_TEXT BLOCK:_
□ □ □ □ □ □ □

Sustainability

No double-dipping on medical injury compensation: High court

. 4 MIN READ
By
Tanya Albert Henry , Contributing News Writer

Maryland physicians, thanks to a recent state high court ruling, won’t be targets for patients seeking money for injuries for which other sources have already compensated them.

The Litigation Center of the American Medical Association and State Medical Societies and the Maryland State Medical Society filed an amicus brief in the case, urging the court to uphold the state’s long-standing “One Satisfaction Rule” that ensures a plaintiff is paid just once for his or her losses.

Without that protection, “Maryland law will encourage plaintiffs to file multiple, successive lawsuits seeking compensation for some of all of the same injuries. Doctors and medical facilities may be looked upon as deep pockets for additional funds even after a plaintiff has, though settlements, already received compensation for their alleged injuries,” the Litigation Center brief told the justices.

In an April 29 ruling in Gallagher v. Mercy Medical Center Inc., the Court of Appeals of Maryland—the state’s highest court—ruled Michele Gallagher could not go forward with a medical malpractice lawsuit she filed against a hospital where she was treated after a car crash. The court said she agreed to, and received, a settlement from her auto insurance company for medical bills for which she was now seeking money from Mercy Medical Center.

Court: No evading earlier rulings

After being rear-ended in a 2011 car crash, Gallagher underwent two reconstructive breast surgeries. After the second surgery in 2012, she developed cellulitis and received intravenous antibiotics through a peripherally inserted central catheter (PICC) line.

When the PICC line was inserted, Gallagher’s brachial artery was punctured, requiring surgery and outpatient treatment, court documents show. She initially sued the other car’s driver and her own insurance company, State Farm, saying that her policy compensated her for “bodily injuries and losses sustained due to the negligence of an underinsured motorist.” Bills related to her second surgery, cellulitis treatment, PICC line procedure, vascular surgery and her treatment after the PICC line procedure were part of that lawsuit.

She settled with the other car’s driver and proceeded with her lawsuit against State Farm. She ultimately settled that lawsuit in 2015 for $125,000 after the trial’s opening arguments. In 2016, Gallagher then filed a medical malpractice claim against Mercy, alleging the hospital was vicariously responsible for negligent medical care she received during the PICC line procedure.

The trial court said State Farm already compensated Gallagher for the damages she sought from Mercy, so the lawsuit couldn’t go forward. She challenged that decision, arguing that she wasn’t completely and fully compensated because before she settled with State Farm the trial court for that case said she couldn’t enter belatedly produced documents into evidence, which included medical bills relating to the PICC line procedure.

The Court of Appeals of Maryland in April said that still didn’t allow her to now sue Mercy over those damages.

□ □ □ □ □ □ □

_SOURCE INFORMATION:_
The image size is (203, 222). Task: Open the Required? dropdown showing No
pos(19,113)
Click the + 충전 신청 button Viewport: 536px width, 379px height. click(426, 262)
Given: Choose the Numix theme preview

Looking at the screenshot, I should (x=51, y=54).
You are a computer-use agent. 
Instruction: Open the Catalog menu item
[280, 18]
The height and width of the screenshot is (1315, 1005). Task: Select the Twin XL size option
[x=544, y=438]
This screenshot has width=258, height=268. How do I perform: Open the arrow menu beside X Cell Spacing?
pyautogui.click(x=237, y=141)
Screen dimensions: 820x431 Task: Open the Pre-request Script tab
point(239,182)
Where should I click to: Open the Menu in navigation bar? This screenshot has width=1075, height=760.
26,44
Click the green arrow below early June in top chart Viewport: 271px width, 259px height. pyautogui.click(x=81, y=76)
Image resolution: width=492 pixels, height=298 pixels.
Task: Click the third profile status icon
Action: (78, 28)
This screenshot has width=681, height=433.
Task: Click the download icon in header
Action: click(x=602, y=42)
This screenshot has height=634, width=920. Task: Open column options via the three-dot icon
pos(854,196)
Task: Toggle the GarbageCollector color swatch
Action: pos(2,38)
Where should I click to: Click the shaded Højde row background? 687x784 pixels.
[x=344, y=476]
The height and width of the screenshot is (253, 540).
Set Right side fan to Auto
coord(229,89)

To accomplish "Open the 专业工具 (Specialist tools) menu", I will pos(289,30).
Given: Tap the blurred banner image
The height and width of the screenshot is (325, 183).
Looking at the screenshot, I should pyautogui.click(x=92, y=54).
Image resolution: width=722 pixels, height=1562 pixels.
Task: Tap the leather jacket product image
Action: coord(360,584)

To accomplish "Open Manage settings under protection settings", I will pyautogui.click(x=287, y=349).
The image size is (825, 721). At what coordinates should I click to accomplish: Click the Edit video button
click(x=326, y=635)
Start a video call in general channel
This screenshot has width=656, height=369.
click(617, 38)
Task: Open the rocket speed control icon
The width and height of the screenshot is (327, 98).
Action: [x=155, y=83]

□ □ □ □ □ □ □

_REQUIRED TASKS:_
(A) Answer these questions from the article on the Maryland court ruling.
(i) On what date did the Court of Appeals of Maryland rule in Gallagher v. Mercy Medical Center Inc.?
(ii) For how much, and in what year, did Gallagher settle her lawsuit against State Farm?
(iii) What did Gallagher allege about Mercy in the claim she filed in 2016?
(B) Extract everything in the article on the Maryland court ruling from "No double-dipping on" down to "or her losses.".

_RESPONSES FOR EACH TASK:_
(A)
(i) April 29.
(ii) $125,000, in 2015.
(iii) She alleged that the hospital was vicariously responsible for negligent medical care she received during the PICC line procedure.

(B)
No double-dipping on medical injury compensation: High court

. 4 MIN READ
By
Tanya Albert Henry , Contributing News Writer

Maryland physicians, thanks to a recent state high court ruling, won’t be targets for patients seeking money for injuries for which other sources have already compensated them.

The Litigation Center of the American Medical Association and State Medical Societies and the Maryland State Medical Society filed an amicus brief in the case, urging the court to uphold the state’s long-standing “One Satisfaction Rule” that ensures a plaintiff is paid just once for his or her losses.